Yep!! The best thing around here besides more land, mountains, lakes and other natural features.
Well, there is THAT, but I've got the ocean and the lagoon for natural features. I here all my friends and neighbors complaining about no shopping, and I just laugh. I hate shopping! But I can spend all day at a farmer's market!
Yeah, the farmers are more than happy to talk and pass on knowledge. And they HAVE knowledge!!!! Go to a chain store and alot of the employees don't know anything about what is being sold there.
Shari...you have to come here on a Sunday. We have a HUGE FM on the Hawaiian Homelands...EVERYthing you can imagine!!!!
Oh, I repeat.....I am soooo jealous!!!
Do you have mosquitos?
By the thousands! They spray, and then the darn things bite more than ever!
Mosquitos? 4 different ones....I try to be indoors after 3 pm when a particularly vicious one comes out!!! They are, what I consider, the serpent in paradise!!!
I just avoid being out at dusk and later otherwise I am bitten everywhere. I learned my lesson a long time ago. And I don't sit in the grass either or else I will get bitten by chiggers.
They bite here, morning, noon and night. I spray myself with Off in the morning...still get bit, after lunch....still get bit, and burn citronella candles and spray myself at night and still get bit. My daughter says her legs look like she has chicken pox....so we now call it skeeterpox!
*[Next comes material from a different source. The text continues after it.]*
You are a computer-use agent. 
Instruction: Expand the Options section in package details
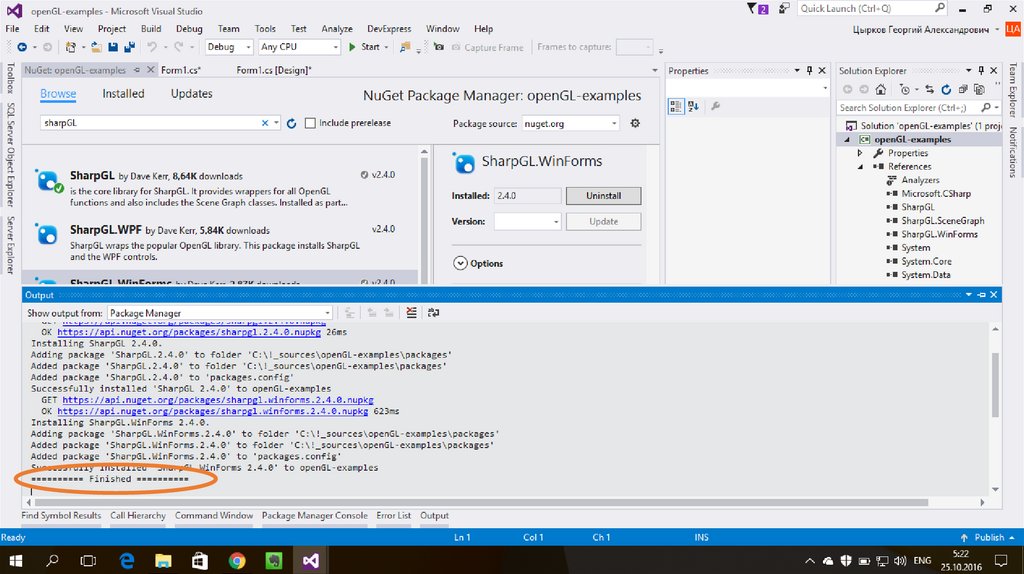460,264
Be careful of the West Nile virus. Chances are probably slim in your area but it never hurts to watch for the signs.
Yep....I think that's what they are spraying for.
Hyperdermic Needles with wings!!! Cayman sprays too!!! The spray plane pilots can sub as crop dusters....we even had some cruise ship passengers write to the paper when they returned to where they came from offering concern that the kamakazi pilot in the yellow plane got too close to their cruise ship.....maybe that's why they move on before the sun goes down....this is going down the wrong path but spraying by plane is welcomed if you want to sit on your porch at any point in the evening....those of us that count on cistern water, we turn the downspouts out before the first rain to rinse the tin roof off, then try to follow the spray schedule so the spray doesn't end up in the water.....a mozzie has never bitten me in my stomach from the inside.....the brand of beer that comes in a green bottle is said to be made with formaldehyde (sp) and that doesn't stop anyone from drinking them...they just don't ro...never mind...
from the inside!!!! LOL! I just wish the spray's they use out here worked! It never seems to do anything but them off!
I don't have too many mosquitos as we are on the dry side of the island, and it doesn't rain very often. We do get a population explosion after it rains but a spray round the garden once or twice seems to work okay. I understand it is a different problem on the Hanna side, as with Carol on her side of the big island.
I do have two ponds but they have constantly moving water in them. The hundreds of guppies in one of the ponds are supposed to take care of the mozzie larva too.
Has anyone found that after a year or so living in the tropics that you become sort of immune to the bites? When I first came here the mozzies smelt English blood a mile off and my mother and I had bites that would itch for hours and we would have to practically bath in pink stuff - now they only itch mildly, and then only for a few minutes. Anyone else noticed this or have we just turned sour in our old age?
Doesn't seem to matter as far as I'm concerned...but then, I've only been here for 10 months so far this time. But where ever I am, they bite me, and not my husband, so he says he keeps me around to protect him.
LOL! Just proves you are a sweet person! Like your husband's thinking, bait!
He says when they can bite something that taste's good, why would they bother a sourpuss like him?